March 27th, 2010 No comments
 

Last week, after AFL-CIO President Richard Trumka led 2,000 people on a march to a Philadelphia Bank of America branch as part of the Good Jobs Make Wall Street Pay mobilization, Dan Pedrotty, director of the AFL-CIO Office of Investments, told the national syndicated radio show “Building Bridges“:

We really sensed that was the beginning of something. There is a sense that we can really make changes in this country but also that we need to hold accountable those people who gambled with our economy and gambled with our future.

Hosts Mimi Rosenberg and Ken Nash asked Pedrotty what was behind the Good Jobs campaign, and he put it this way:

Millions of people are out of work today because Wall Street played Russian roulette with our economy and our future and we are now learning that unregulated greed and letting the markets govern themselves really failed our economy.

We’re calling on Wall Street and the biggest banks to do three things. First to pay to replace the jobs they destroyed. We need a nationwide movement to create 11 million good jobs. Second that they stop fighting financial reform, and third that they start getting credit flowing and lending to communities and small businesses.

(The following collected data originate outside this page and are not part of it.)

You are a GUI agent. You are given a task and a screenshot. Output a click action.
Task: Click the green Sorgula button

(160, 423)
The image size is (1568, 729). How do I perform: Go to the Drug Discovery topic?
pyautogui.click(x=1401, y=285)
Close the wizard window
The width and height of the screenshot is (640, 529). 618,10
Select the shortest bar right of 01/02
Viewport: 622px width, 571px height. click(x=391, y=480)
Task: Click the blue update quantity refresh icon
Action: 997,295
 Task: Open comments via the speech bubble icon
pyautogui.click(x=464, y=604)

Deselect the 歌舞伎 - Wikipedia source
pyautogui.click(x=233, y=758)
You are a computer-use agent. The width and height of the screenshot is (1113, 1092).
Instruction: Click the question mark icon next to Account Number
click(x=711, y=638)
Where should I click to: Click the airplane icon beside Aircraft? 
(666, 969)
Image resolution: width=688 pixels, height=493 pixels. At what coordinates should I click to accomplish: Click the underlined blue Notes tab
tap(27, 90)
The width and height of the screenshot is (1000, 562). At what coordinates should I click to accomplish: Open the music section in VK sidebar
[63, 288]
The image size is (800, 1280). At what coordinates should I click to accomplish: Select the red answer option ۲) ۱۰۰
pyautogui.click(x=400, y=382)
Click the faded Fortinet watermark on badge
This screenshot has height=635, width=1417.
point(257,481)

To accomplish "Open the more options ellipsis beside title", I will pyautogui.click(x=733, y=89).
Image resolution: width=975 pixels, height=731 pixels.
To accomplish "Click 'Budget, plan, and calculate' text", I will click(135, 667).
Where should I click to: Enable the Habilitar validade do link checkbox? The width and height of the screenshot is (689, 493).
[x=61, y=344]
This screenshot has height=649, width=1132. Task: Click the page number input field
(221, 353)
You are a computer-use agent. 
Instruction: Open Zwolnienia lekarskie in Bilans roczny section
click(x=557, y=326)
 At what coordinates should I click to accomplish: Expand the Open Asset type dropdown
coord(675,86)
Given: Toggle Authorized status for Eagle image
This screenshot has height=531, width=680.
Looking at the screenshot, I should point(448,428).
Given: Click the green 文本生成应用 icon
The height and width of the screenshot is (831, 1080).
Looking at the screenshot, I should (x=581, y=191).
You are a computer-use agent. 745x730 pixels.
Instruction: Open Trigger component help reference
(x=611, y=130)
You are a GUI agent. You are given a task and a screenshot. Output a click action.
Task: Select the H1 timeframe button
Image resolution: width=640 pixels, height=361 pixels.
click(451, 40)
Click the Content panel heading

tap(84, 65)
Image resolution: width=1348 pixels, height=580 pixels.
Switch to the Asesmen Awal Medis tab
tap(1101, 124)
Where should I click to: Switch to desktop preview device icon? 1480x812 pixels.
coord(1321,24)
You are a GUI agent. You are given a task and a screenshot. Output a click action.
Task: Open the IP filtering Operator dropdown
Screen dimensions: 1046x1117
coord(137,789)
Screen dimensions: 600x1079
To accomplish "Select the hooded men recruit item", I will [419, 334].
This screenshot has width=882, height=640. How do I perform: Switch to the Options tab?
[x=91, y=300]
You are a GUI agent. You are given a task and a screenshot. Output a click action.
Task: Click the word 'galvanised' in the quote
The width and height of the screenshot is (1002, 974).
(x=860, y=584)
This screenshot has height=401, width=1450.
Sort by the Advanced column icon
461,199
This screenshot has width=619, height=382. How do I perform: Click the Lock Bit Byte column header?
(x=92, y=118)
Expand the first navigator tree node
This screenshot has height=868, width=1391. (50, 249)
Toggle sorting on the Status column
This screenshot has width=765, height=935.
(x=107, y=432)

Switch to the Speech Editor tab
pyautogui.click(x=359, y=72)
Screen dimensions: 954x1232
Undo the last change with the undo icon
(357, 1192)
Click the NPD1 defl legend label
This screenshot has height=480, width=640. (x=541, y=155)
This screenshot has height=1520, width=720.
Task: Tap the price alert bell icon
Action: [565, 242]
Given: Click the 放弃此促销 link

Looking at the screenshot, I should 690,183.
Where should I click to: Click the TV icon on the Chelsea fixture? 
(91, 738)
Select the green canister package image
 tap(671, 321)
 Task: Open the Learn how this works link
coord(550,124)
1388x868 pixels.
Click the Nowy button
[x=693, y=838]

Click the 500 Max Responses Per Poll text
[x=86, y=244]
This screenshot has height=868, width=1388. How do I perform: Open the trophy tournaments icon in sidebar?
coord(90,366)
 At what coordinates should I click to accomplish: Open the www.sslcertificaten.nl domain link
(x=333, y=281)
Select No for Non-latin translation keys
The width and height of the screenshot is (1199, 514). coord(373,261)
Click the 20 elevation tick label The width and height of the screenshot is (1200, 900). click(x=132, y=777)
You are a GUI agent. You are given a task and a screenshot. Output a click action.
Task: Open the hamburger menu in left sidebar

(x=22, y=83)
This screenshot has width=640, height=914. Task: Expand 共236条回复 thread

He also explained two of the measures Congress could enact to make Wall Street pay to create good jobs and address the damage Big Banks wrecked on our economy. A financial speculation tax aimed at the risky practices that drove the economy into the ground not only would raise billions in revenue but also could

change the speculative short term behavior that got us in this boat in the first place.

Another revenue raiser that could fund jobs programs is requiring that managers of private equity firms and hedge firms “who play with other people’s money”

pay the same rate on their income as the people who clean their offices or serve them food. Right now, they pay capital gains tax [a much lower rate]. We want to see that loop hole closed.

Pedrotty also discussed the AFL-CIO’s Five-Point Jobs Program and explained why our jobs plan makes economic sense by calling for using TARP money to allow community banks to begin making and providing credit. He says providing the money to community banks and credit unions to help create jobs “eliminates the middleman of the Wall Streets banks.”

Get the money to credit unions and community banks. Banks that are close to their communities and know their needs.